Spies, Invasions, and Dynamite: Radical Irish America in the Late 19th Century

Friday, January 4, 2019: 1:50 PM
Wilson Room (Palmer House Hilton)
Gillian O'Brien, Liverpool John Moores University
The story of Henri le Caron is a story of deception, international espionage, betrayal, patriotism and murder. As an Englishman masquerading as a Frenchman, he pledged his loyalty to an Irish Republic while also serving the British Crown. He plotted invasions of Canada and helped launch a ‘dynamite war’ on Britain, all while diligently reporting his own activities to his handler, Robert Anderson, in London.
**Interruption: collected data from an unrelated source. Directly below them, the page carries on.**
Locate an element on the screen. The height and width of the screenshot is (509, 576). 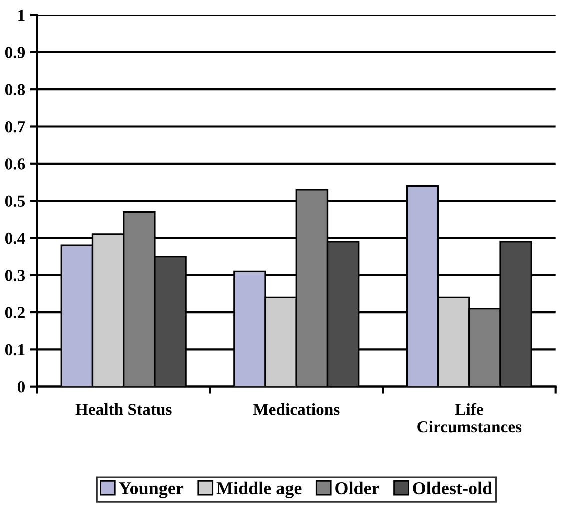
y-tick-label: 0.7 is located at coordinates (16, 127).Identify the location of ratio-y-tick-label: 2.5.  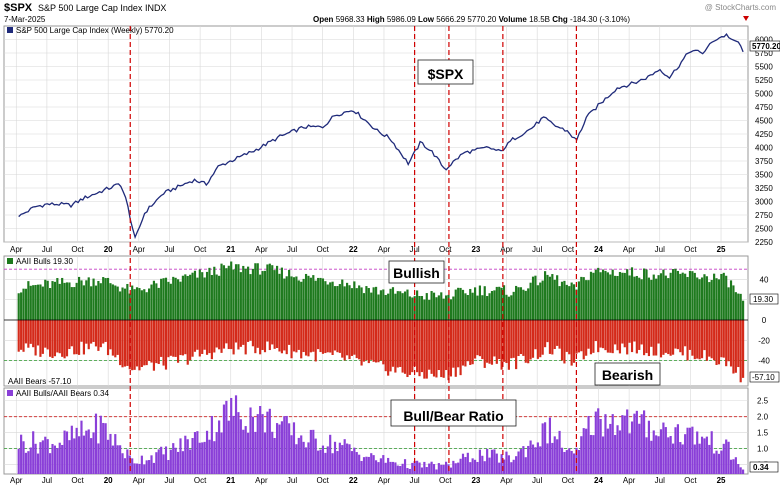
(763, 402).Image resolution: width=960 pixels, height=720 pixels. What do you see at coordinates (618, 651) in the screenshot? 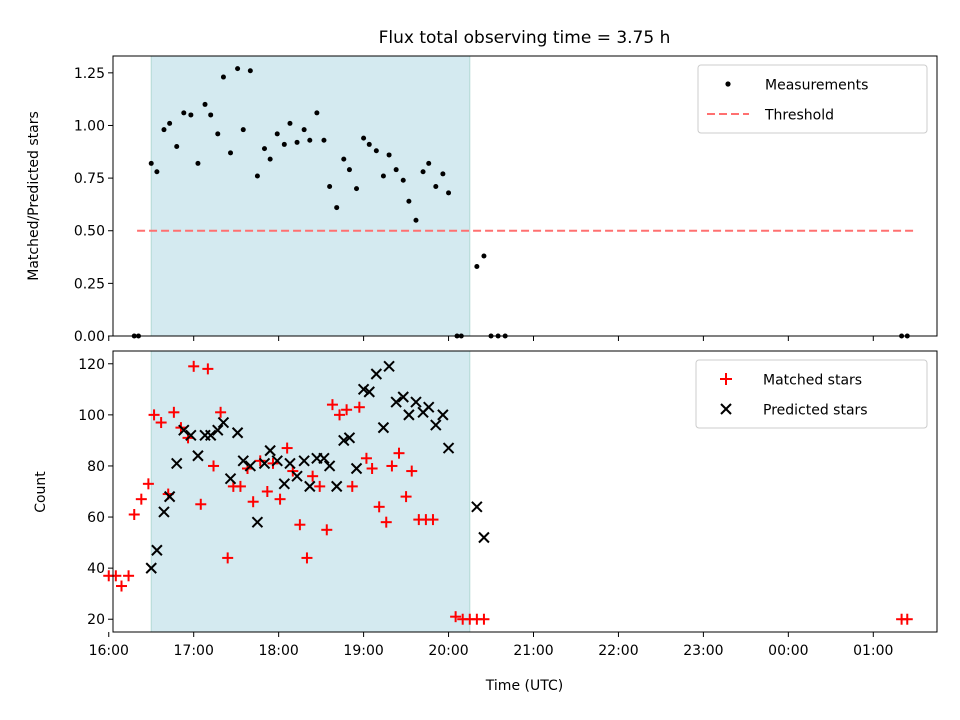
I see `xtick-label: 22:00` at bounding box center [618, 651].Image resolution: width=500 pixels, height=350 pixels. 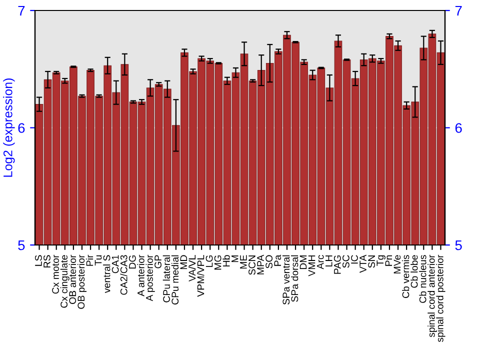 What do you see at coordinates (312, 266) in the screenshot?
I see `x-tick-label: VMH` at bounding box center [312, 266].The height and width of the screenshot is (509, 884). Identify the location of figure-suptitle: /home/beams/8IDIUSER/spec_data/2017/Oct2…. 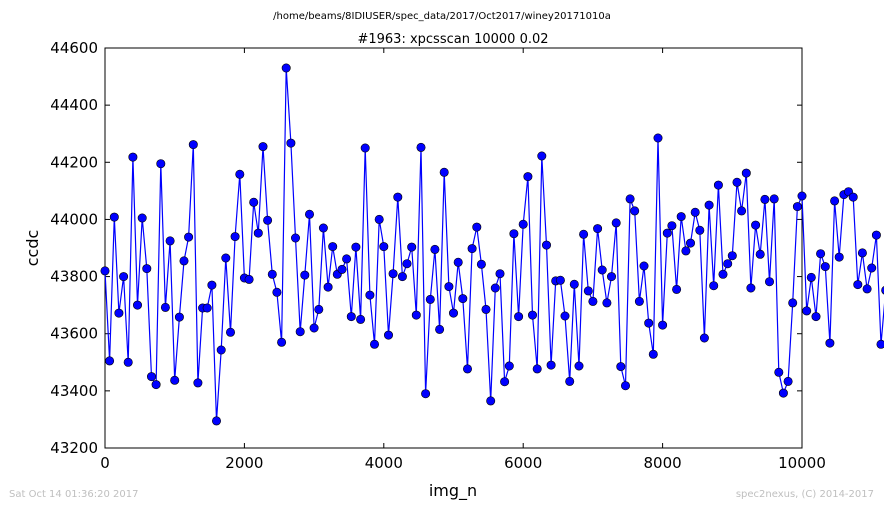
(442, 16).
From 1868 until 1889 Le Caron, a medical doctor and pharmacist who was based in Chicago and small towns across Illinois, reported on the secret operations of radical Irish America, where violent republicanism and constitutional nationalism often existed side by side. Le Caron organised (and simultaneously thwarted) two invasions of Canada in the 1870s and helped foil bomb plots intended to destroy key targets in London (including the Houses of Parliament, Scotland Yard and several Tube stations).

This paper will examine transnational links between Scotland Yard and its spies in the United States and Canada. It will consider why Chicago became the centre of radical Irish America and to what extent this was bound up with developments in the Catholic church. It will analyse why Irish American radicals were considered such a threat to British security and will assess the key roles that Henri le Caron and Robert Anderson played in undermining the plans of secret revolutionary societies such as the Fenians and Clan na Gael.